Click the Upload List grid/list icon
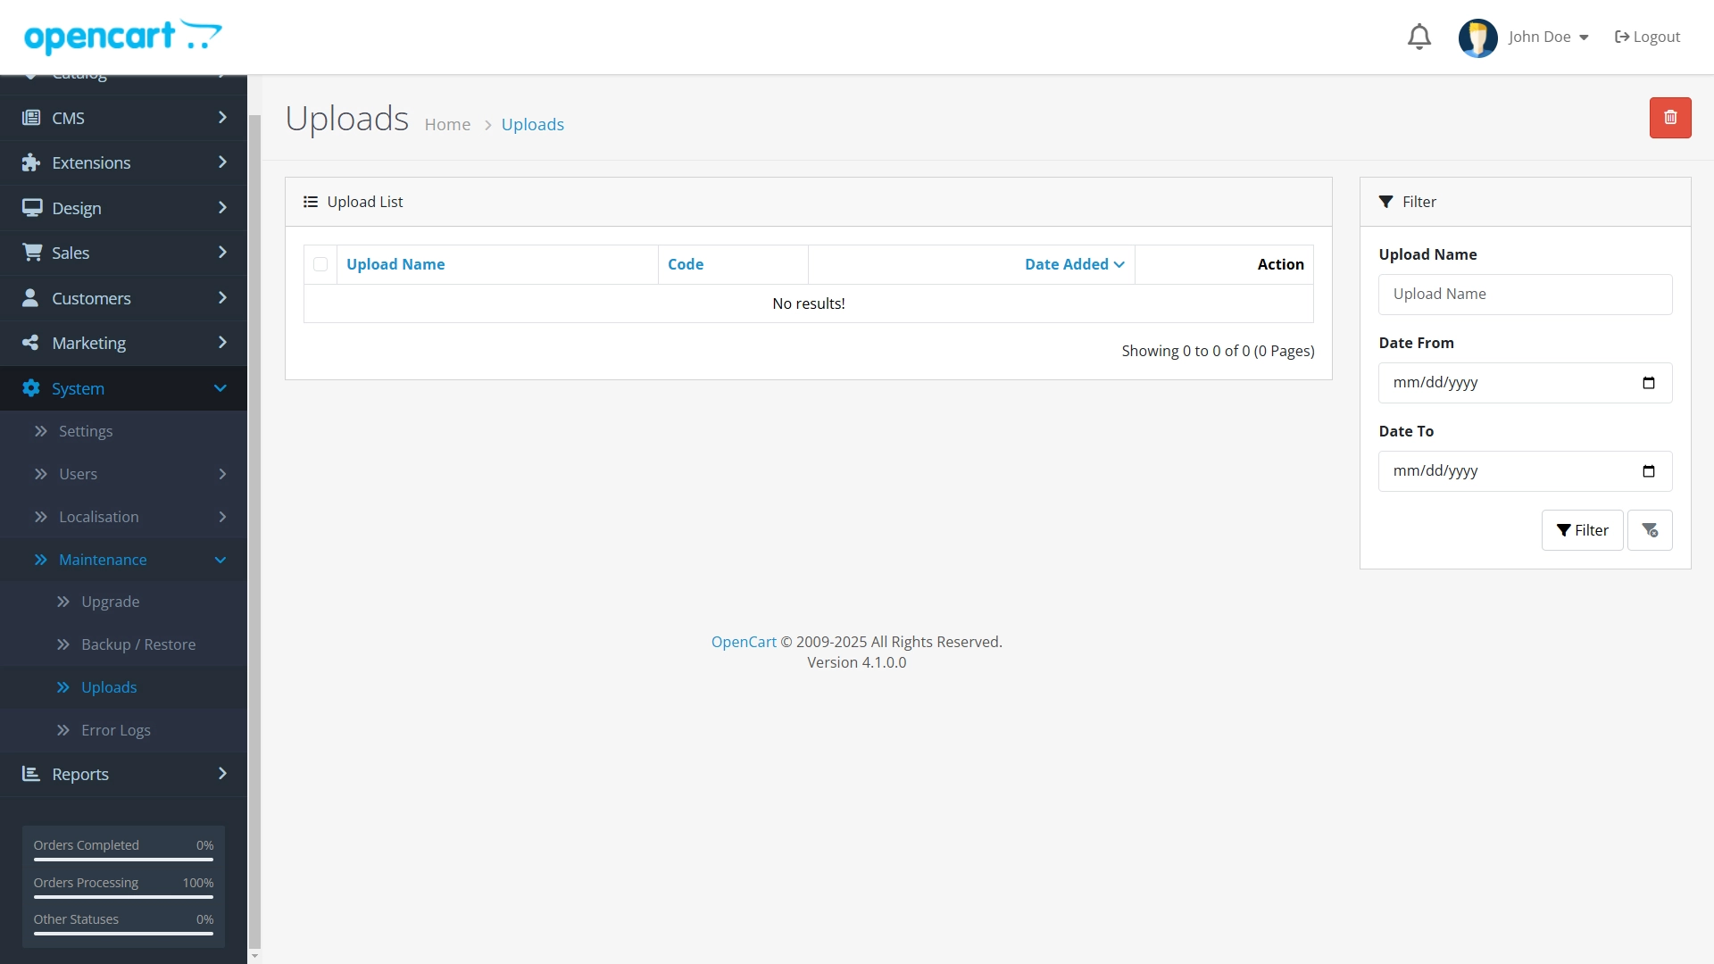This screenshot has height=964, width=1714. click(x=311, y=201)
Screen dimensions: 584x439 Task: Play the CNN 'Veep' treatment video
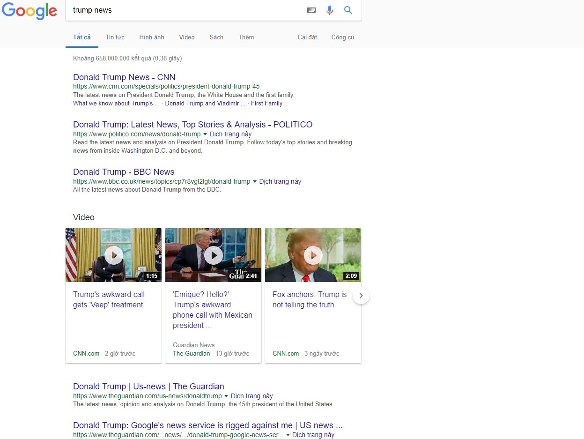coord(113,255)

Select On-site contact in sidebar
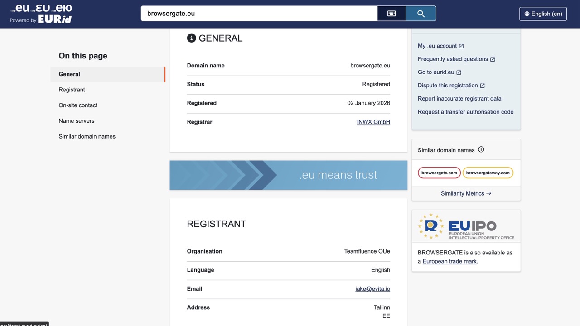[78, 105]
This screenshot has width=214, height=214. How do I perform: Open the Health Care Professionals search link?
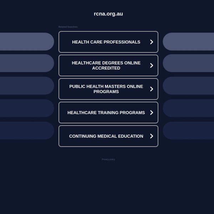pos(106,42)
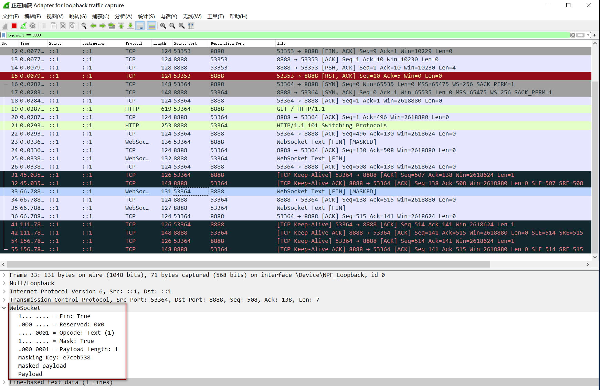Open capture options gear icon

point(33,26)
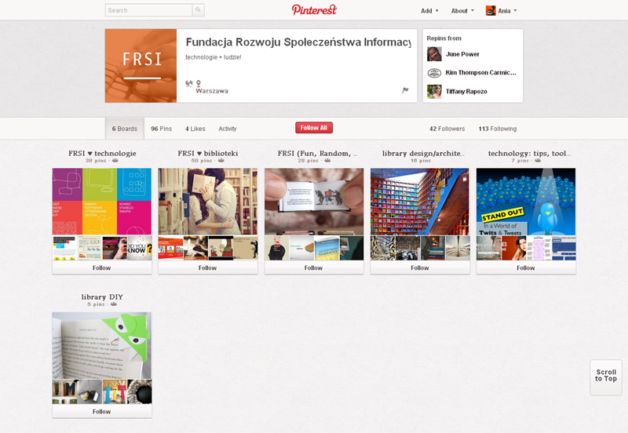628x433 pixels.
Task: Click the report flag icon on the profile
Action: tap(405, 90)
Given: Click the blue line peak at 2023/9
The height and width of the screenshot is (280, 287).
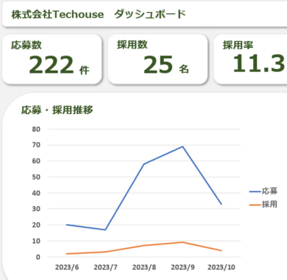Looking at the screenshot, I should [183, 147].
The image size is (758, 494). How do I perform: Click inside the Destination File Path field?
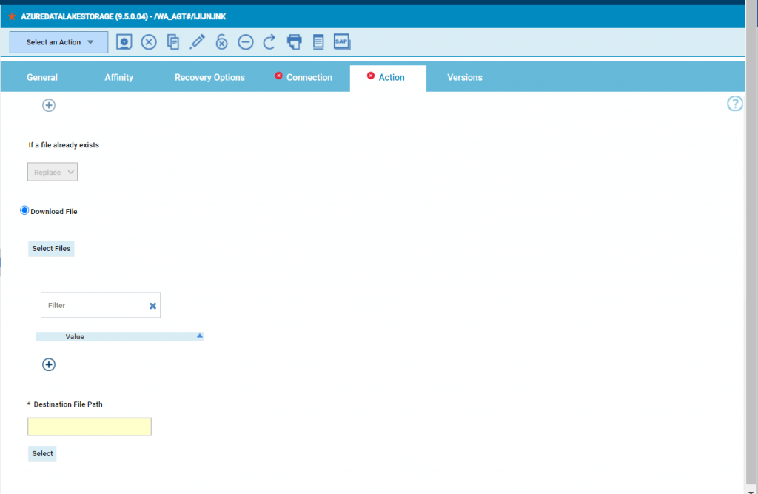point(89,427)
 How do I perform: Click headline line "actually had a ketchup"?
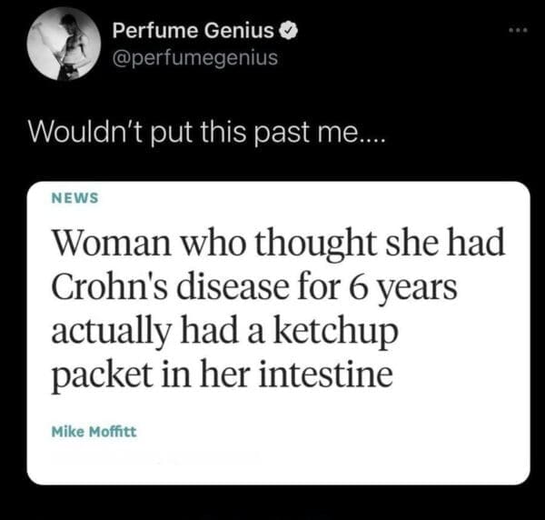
▬▬▬▬▬▬▬▬▬▬
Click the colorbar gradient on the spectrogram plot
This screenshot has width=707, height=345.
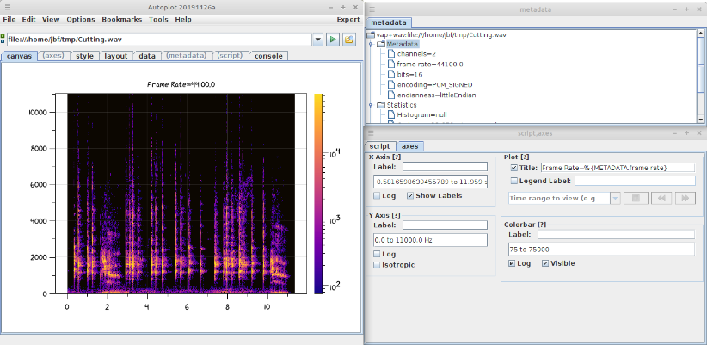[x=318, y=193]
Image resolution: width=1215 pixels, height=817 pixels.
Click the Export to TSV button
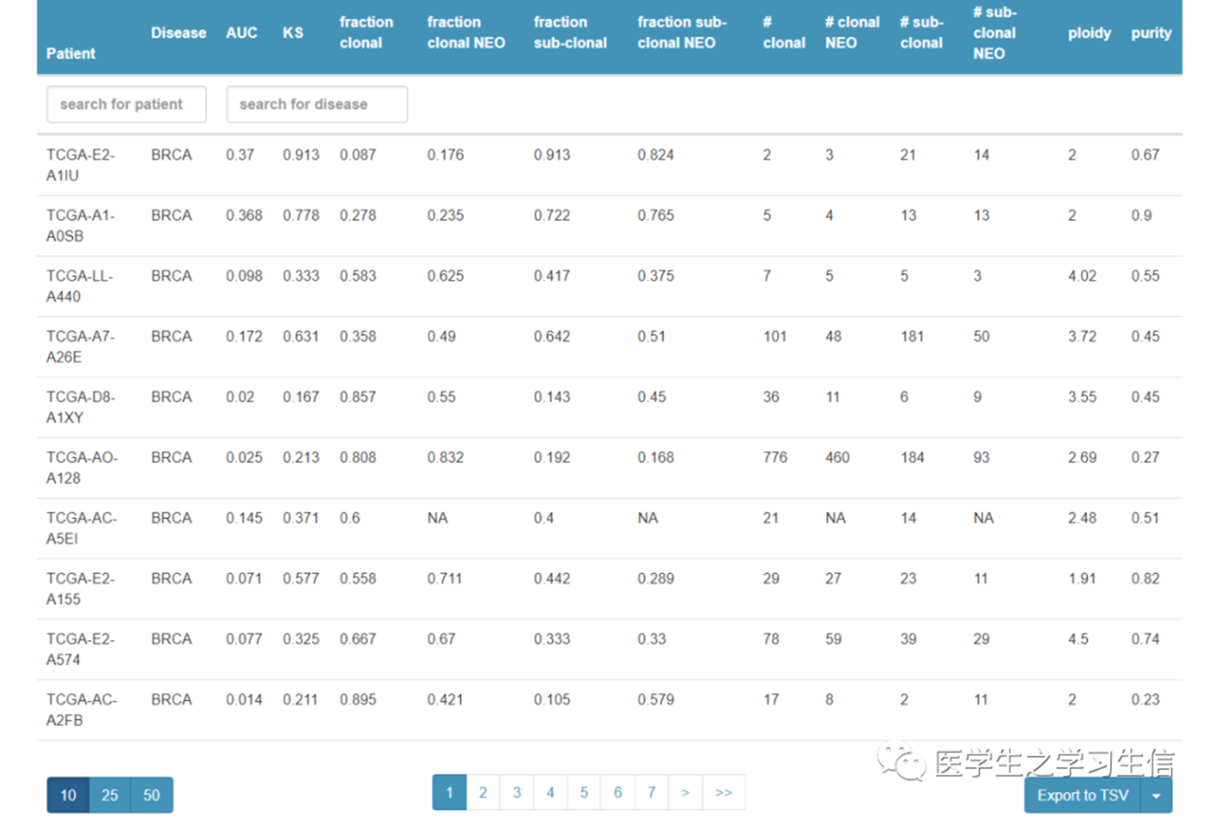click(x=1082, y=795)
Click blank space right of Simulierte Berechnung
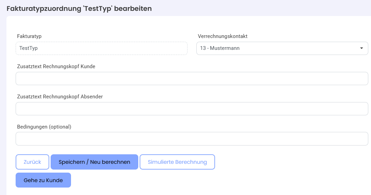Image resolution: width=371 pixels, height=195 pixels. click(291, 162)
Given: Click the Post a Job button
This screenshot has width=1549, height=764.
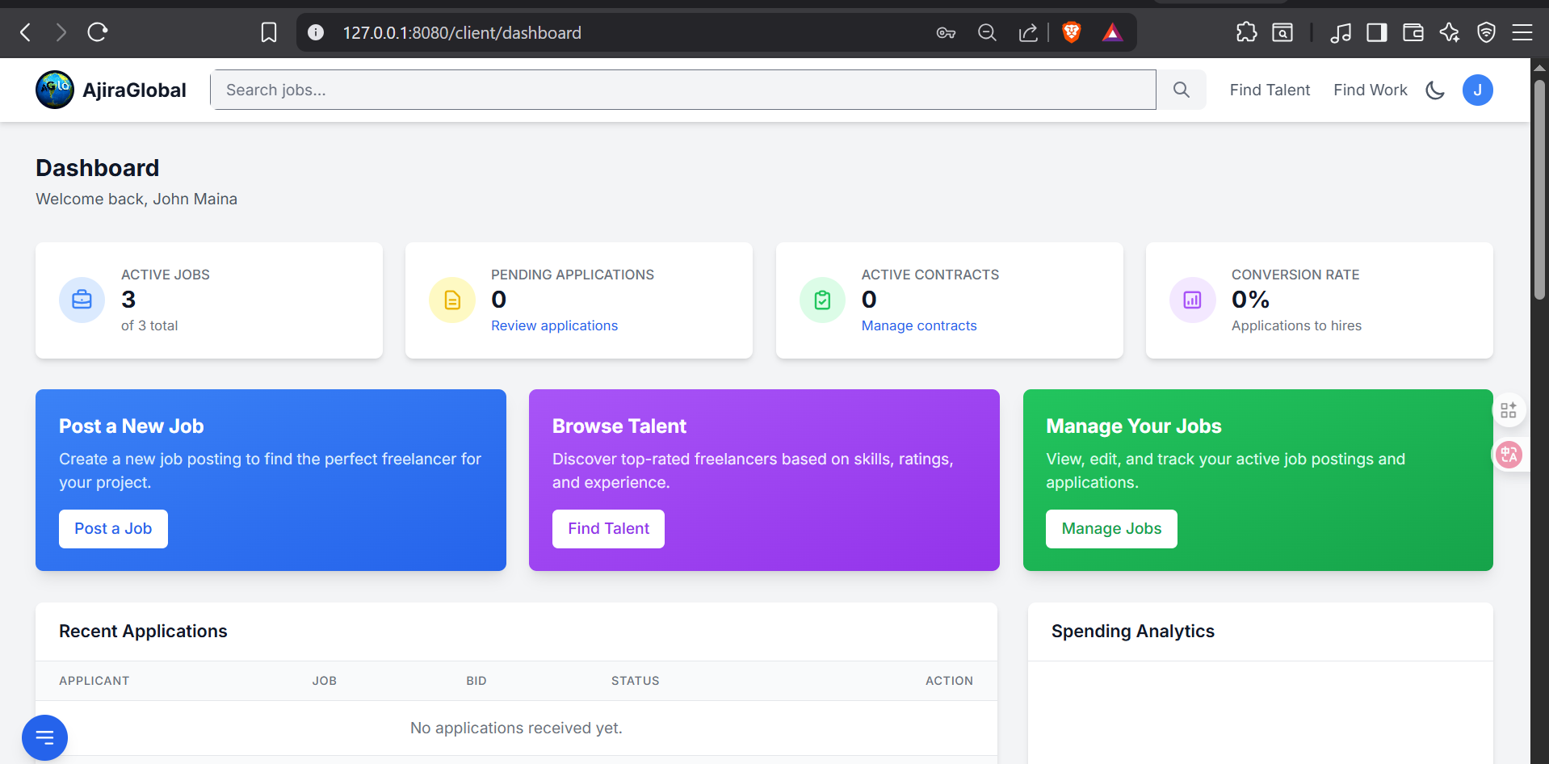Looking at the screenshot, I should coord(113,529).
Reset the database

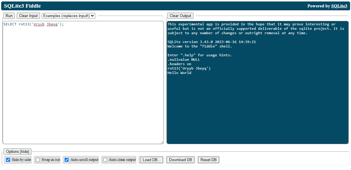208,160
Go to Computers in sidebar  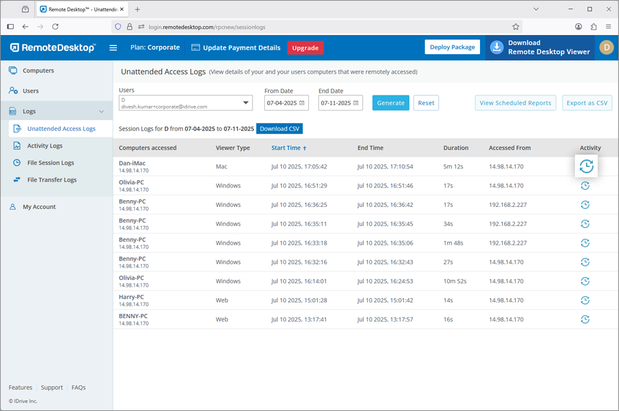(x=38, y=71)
▬▬▬▬▬▬▬▬▬▬
→ **Directions**
Transcribe, exactly and without pictures, everything in the data from the line with "Given: Click the blue line peak at 2023/9" down to the line with "How do I perform: Click headline", both included.

→ **Solution for this task**
Given: Click the blue line peak at 2023/9
The height and width of the screenshot is (280, 287).
Looking at the screenshot, I should [183, 147].
The image size is (758, 494). How do I perform: Click inside the Destination File Path field?
point(89,427)
 How do I perform: Click headline line "actually had a ketchup"?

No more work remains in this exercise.